>What I am proposing is that we re-evaluate the reasoning behind
>robots.txt. The proposals I have seen in this list seem to rely on the
>assumption that robots.txt is enforcible when it is quite clearly not.
^^^^^^^^^^^^^^^^^^^^^^^^^^^^^^^^^^^^^^^^^^^^^^^^^^^^^
>These servers are going to have to learn how to
>prioritise different types of clients based on previous access patterns.
^^^^^^^^^^^^^^^^^^^^^^^^^^^^^^^^^^^^^
If there was an uniform way to identify a robot/agent then enforcing
robots.txt is made much easier.
:-)
What doesn't help is having (yesterday) to add "spYder" to a list
of USER-AGENTs that can't be trusted to follow robots.txt, even though it
was designed to.
-=-=-=
other rants...
"CyberSpyder" turned out to be a "content suitability" checker that blew
up on HTTP/1.1 responses.
"NetJet" is going to be a big problem in the future if it isn't forced to
behave.
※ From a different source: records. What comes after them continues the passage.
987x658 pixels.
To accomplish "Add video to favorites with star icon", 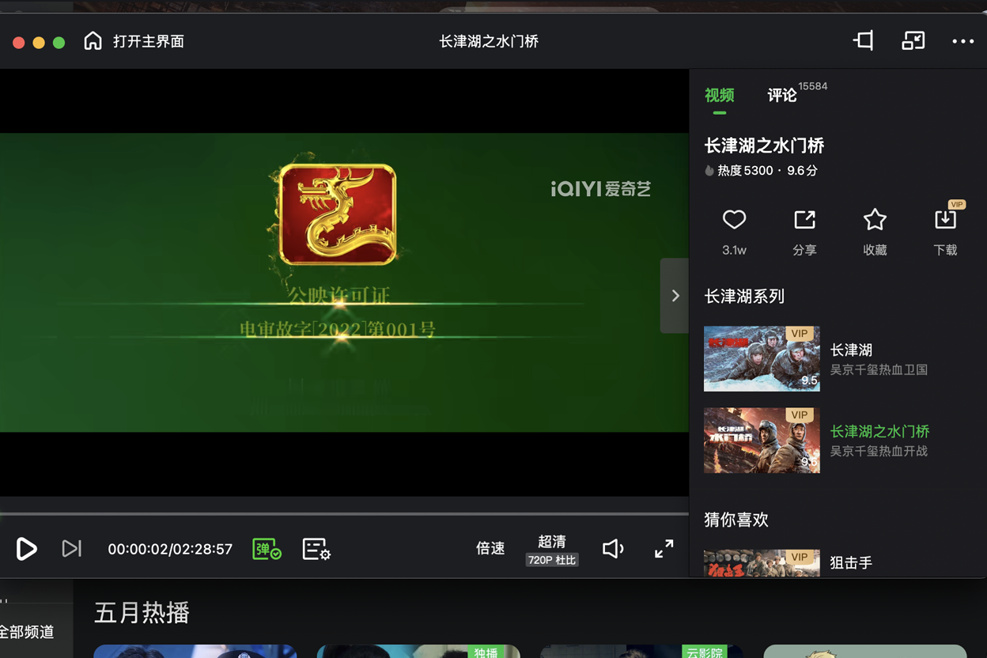I will (x=875, y=221).
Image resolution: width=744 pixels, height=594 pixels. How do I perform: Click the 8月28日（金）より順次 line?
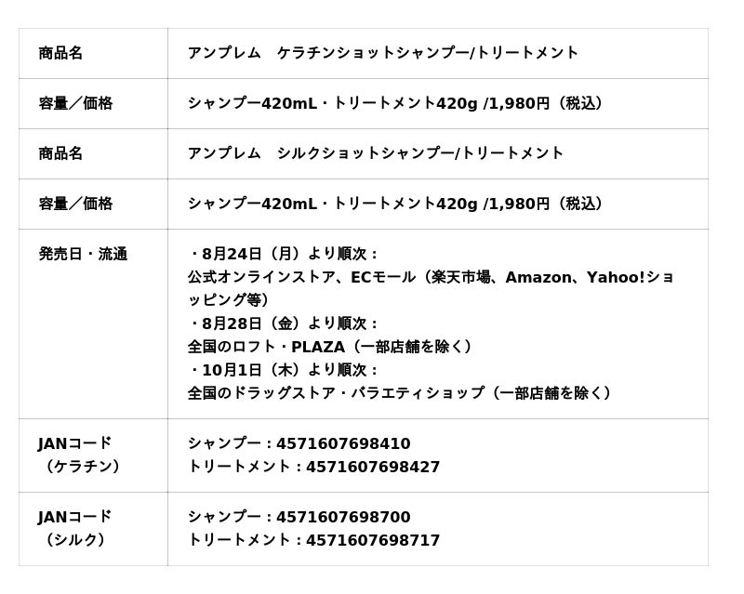[284, 323]
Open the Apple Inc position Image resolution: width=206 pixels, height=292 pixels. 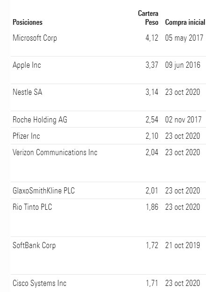point(27,65)
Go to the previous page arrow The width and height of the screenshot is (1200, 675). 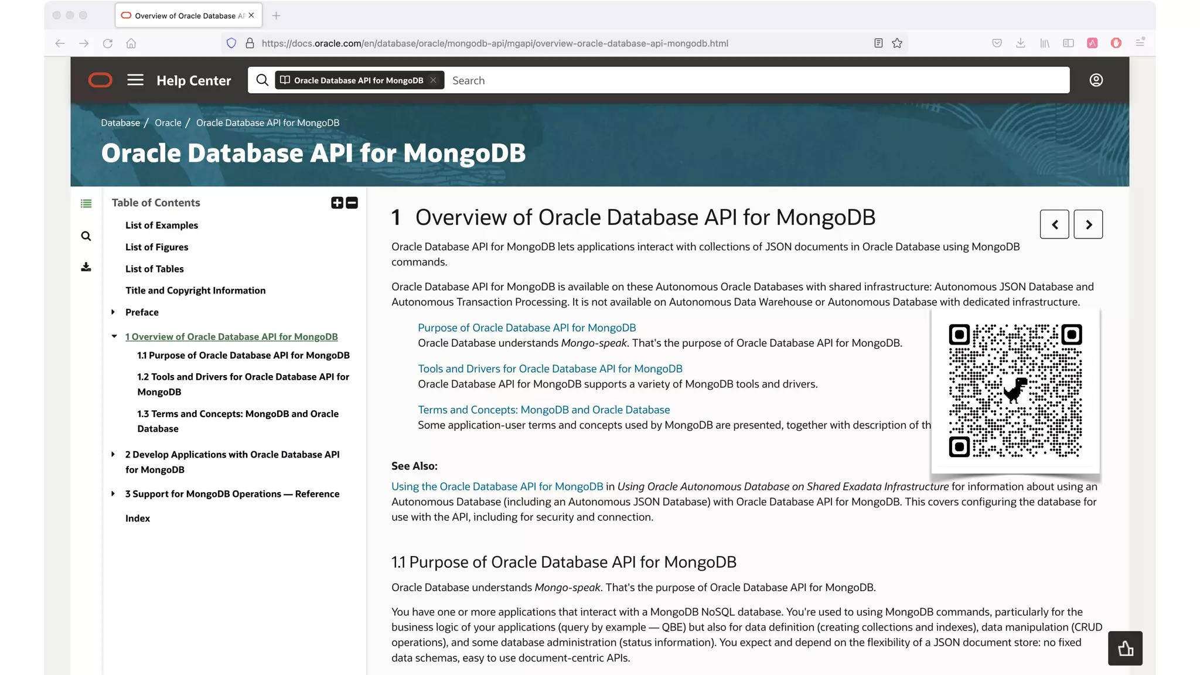pos(1054,224)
If you have a popular server, chances are it's already being spammed
from all over the world by NetJet users who have no idea that there are
a thousnad other users thinking exactly the same "I'll grab everything
while I sleep and refresh all those pages I didn't get around the reading
yesterday too".
There was an outcry when Netscape first released the concurrent download
feature (which is incredibly inefficient for HTTP/1.1 servers supporting
multiple requests per connection). NetJet and other "accelerators" are
far far worse.
Offline browsing is one thing, providing Joe Average with a tool that
lets him download tens of thousands of URLs from a single site while
he sleeps at night or mows the lawn is a recipe for disaster. Each Joe
Average thinks he's doing the net a favour because he believes the lies
that he's been fed from the folks who sold him his net-death-accelerator.
rob
_________________________________________________
This messages was sent by the robots mailing list. To unsubscribe, send mail
to robots-request@webcrawler.com with the word "unsubscribe" in the body.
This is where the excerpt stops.